Die Taliban verurteilten den Angriff, ohne Al-Sawahiri beim Namen zu nennen oder seine Tötung zu erwähnen. Dies sei ein klarer Verstoß gegen »internationale Prinzipien und das Doha-Abkommen«. In Doha hatten die Taliban und die USA 2020 den Rückzug aller internationalen Truppen aus Afghanistan vereinbart. Als Gegenleistung sagten die Taliban zu, Terrorgruppen keinen Rückzugsort zu bieten. Nach US-Erkenntnissen wussten Mitglieder der aktuellen Taliban-Führung jedoch, dass sich der Al-Kaida-Chef in Kabul aufhielt.
Die USA warfen den Taliban daher vor, das Doha-Abkommen missachtet zu haben. Man habe ihnen auf verschiedenen Kanälen »sehr deutlich gemacht, dass dies ein Verstoß war«, sagte Kirby. Die Taliban hätten sich verpflichtet, dass von Afghanistan aus keine Angriffe gegen die USA ausgingen. Al-Sawahiri habe aus Kabul seine Anhänger »aktiv ermutigt«, Angriffe gegen US-Interessen zu planen und auszuführen. Seine Tötung sei daher auch eine Botschaft an die Taliban.

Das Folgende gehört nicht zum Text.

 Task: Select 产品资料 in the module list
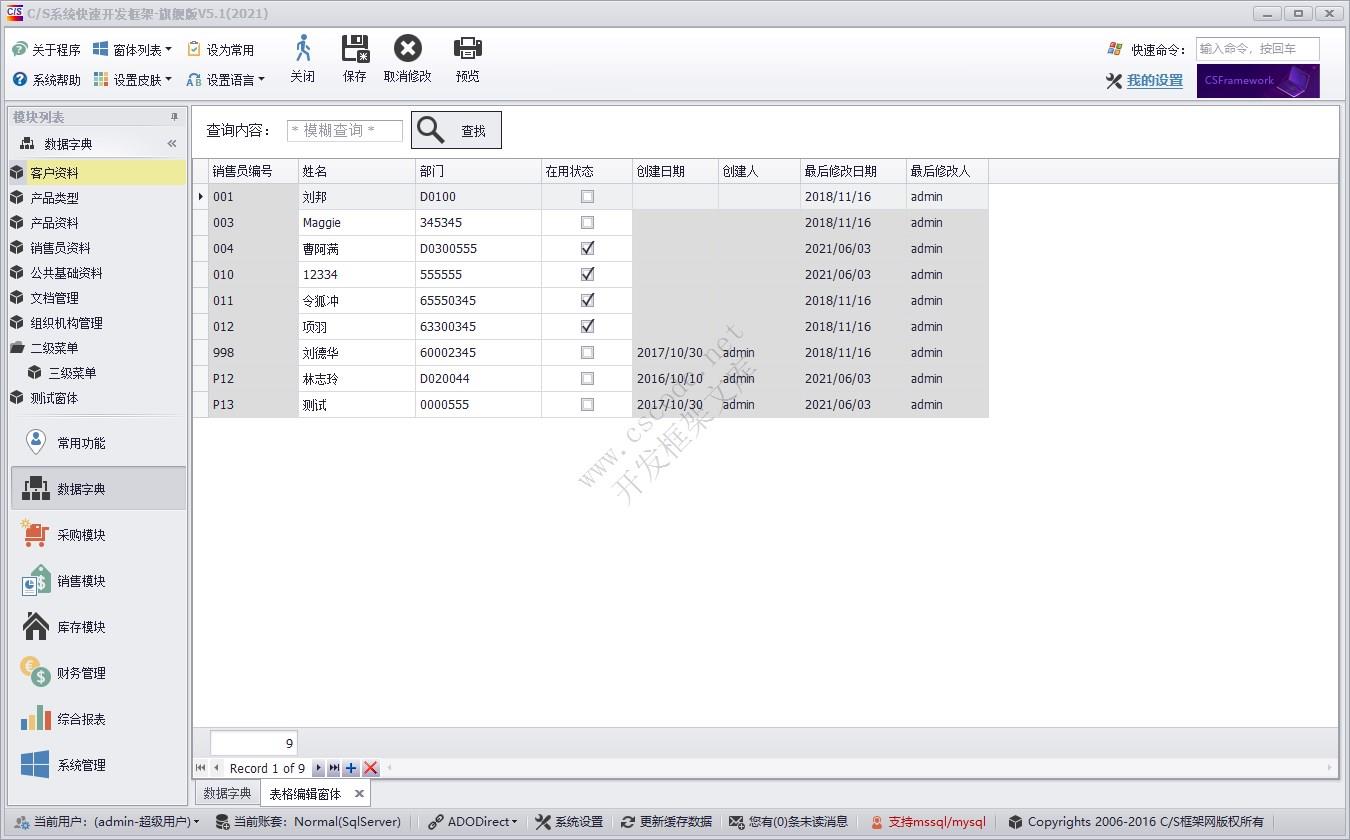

USA setzten Kopfgeld von 25 Millionen Dollar auf Al-Sawahiri
Die US-Bundespolizei FBI versah das Fahndungsplakat Al-Sawahiris auf der Internetseite mit den meistgesuchten Terroristen mit einem roten Balken und der Aufschrift »Verstorben« (»Deceased«). Die USA hatten ein Kopfgeld von 25 Millionen Dollar (rund 24,4 Millionen Euro) auf ihn ausgesetzt. Seine Tötung kam nun überraschend - kurz vor dem ersten Jahrestag des Abzugs aller internationalen Truppen aus Afghanistan. Nach Angaben der US-Regierung waren für den Schlag gegen Al-Sawahiri keine amerikanischen Kräfte in Kabul.
Die USA hatten Ende August 2021 all ihre Soldaten aus Afghanistan abgezogen und damit den internationalen Militäreinsatz nach fast 20 Jahren beendet. Die Taliban hatten schon kurz zuvor wieder die Macht übernommen. Der internationale Abzug gestaltete sich chaotisch. Die USA sahen sich viel Kritik und Unverständnis ausgesetzt. Biden versprach damals, den Kampf gegen den Terrorismus in der Region nicht aufzugeben.

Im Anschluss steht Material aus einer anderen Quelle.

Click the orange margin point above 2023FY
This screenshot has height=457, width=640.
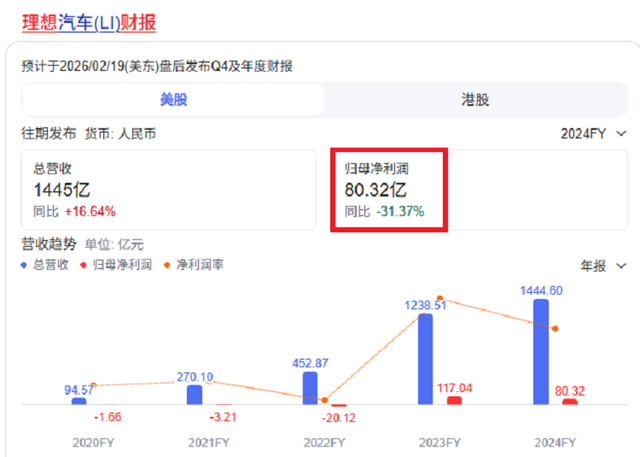coord(439,299)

Der US-Präsident wertete Al-Sawahiris Tod nun als Beleg dafür, dass es auch ohne Tausende Soldaten auf afghanischem Boden möglich sei, Amerika vor Terroristen zu schützen. Der Schlag sei auch eine Botschaft an andere: »Egal, wie lange es dauert, egal, wo ihr euch versteckt: Wenn ihr eine Bedrohung für unser Volk seid, werden die Vereinigten Staaten euch finden und ausschalten.«
Die Tatsache, dass sich Al-Sawahiri in Afghanistan versteckte, wirft zugleich unangenehme Fragen dazu auf, was der dortige Krieg gegen den Terror gebracht hat: ein 20 Jahre langer Militäreinsatz, der Unsummen verschlang und Zehntausende das Leben kostete - und der begann, weil das Land Al-Kaida-Terroristen Unterschlupf gewährt hatte.

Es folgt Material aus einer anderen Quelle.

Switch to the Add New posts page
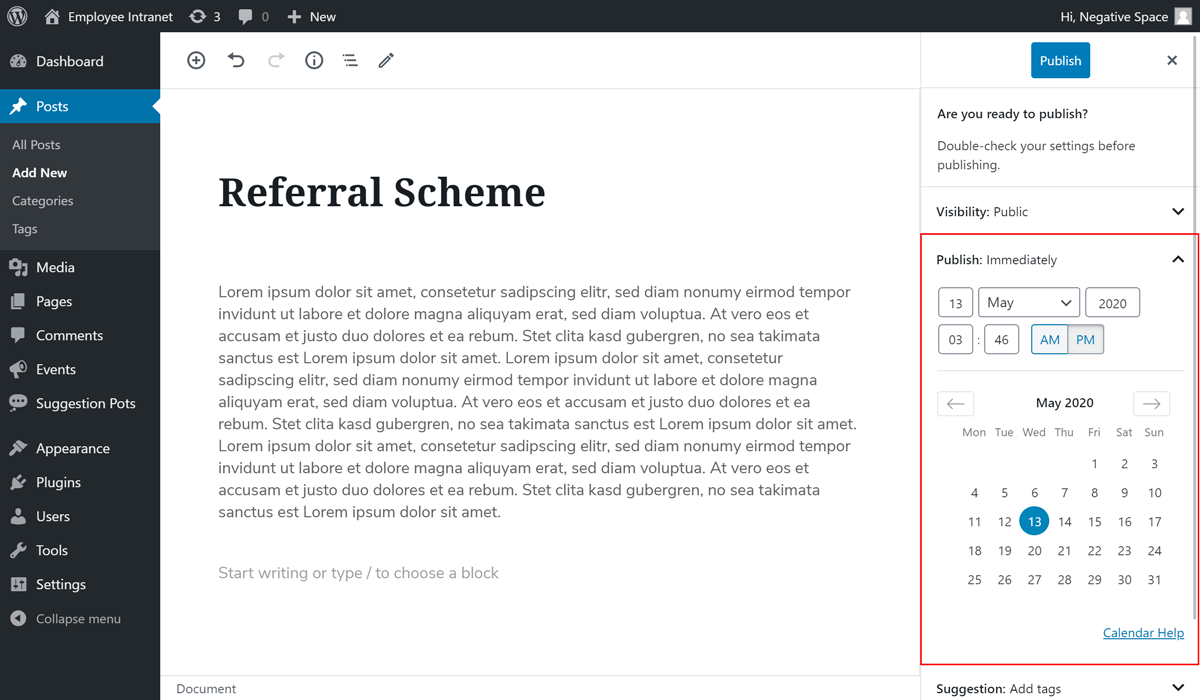1200x700 pixels. pos(39,172)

Letzter öffentlicher Auftritt im September 2021
Einen seiner letzten öffentlichen Auftritte hatte Al-Sawahiri im vergangenen September - genau 20 Jahre nach den Terroranschlägen vom 11. September 2001. In einer Videobotschaft rief er damals dazu auf, westliche Staaten und deren Verbündete im Nahen Osten zu bekämpfen. In den Jahren davor hatte es unbestätigte Gerüchte über seinen Tod gegeben. Experten hatten zuletzt vermutet, dass sich Al-Sawahiri im Grenzgebiet zwischen Afghanistan und Pakistan versteckt.
Der UN-Sicherheitsrat hat immer wieder über enge Beziehungen zwischen Al-Kaida und den Taliban berichtet. Al-Kaida musste in den vergangenen Jahren Rückschläge einstecken. Experten argumentierten jedoch, dass ihr Fokus auf globalen Terror weiter Gefahrenpotenzial habe. Beobachter sahen den Rückzug der westlichen Streitkräfte aus Afghanistan mit großer Sorge und warnten davor, dass die Gruppe unter der Duldung der Taliban zu neuer Stärke kommen könnte. Wer nun die Führung Al-Kaidas übernehmen könnte, ist unklar.